— START OF RECORDS FOR THE EXERCISE —

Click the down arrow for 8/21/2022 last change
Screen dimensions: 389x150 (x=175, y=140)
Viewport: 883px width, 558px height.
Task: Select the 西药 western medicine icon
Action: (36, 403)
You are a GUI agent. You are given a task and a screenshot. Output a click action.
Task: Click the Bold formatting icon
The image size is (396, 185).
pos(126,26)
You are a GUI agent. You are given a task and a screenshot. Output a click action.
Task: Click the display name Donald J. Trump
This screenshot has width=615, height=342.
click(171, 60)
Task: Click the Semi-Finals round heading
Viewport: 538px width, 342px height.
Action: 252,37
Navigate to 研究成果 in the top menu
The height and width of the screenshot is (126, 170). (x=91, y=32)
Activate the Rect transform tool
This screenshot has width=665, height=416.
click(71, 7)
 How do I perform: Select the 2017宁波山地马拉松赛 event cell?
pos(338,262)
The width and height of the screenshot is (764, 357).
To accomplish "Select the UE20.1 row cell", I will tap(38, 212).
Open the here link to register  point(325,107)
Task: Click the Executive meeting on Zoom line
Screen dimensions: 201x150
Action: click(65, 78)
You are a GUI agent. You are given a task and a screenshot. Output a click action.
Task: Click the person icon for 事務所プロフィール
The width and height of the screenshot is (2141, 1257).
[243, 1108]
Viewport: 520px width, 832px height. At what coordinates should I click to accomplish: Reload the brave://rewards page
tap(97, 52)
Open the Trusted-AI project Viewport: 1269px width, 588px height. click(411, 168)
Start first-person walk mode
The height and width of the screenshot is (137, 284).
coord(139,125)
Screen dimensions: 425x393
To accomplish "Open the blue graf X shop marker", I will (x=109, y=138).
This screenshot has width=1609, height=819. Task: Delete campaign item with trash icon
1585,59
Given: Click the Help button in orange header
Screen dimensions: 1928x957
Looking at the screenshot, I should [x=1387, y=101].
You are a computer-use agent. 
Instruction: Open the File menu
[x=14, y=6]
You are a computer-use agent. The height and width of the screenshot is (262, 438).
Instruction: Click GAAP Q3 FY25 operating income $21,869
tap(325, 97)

— END OF RECORDS FOR THE EXERCISE —

# EXERCISE OBJECTIVE:
Tally the lines in the rows above that contain the string "width". Reply with only the count.

# THE OUTPUT:
12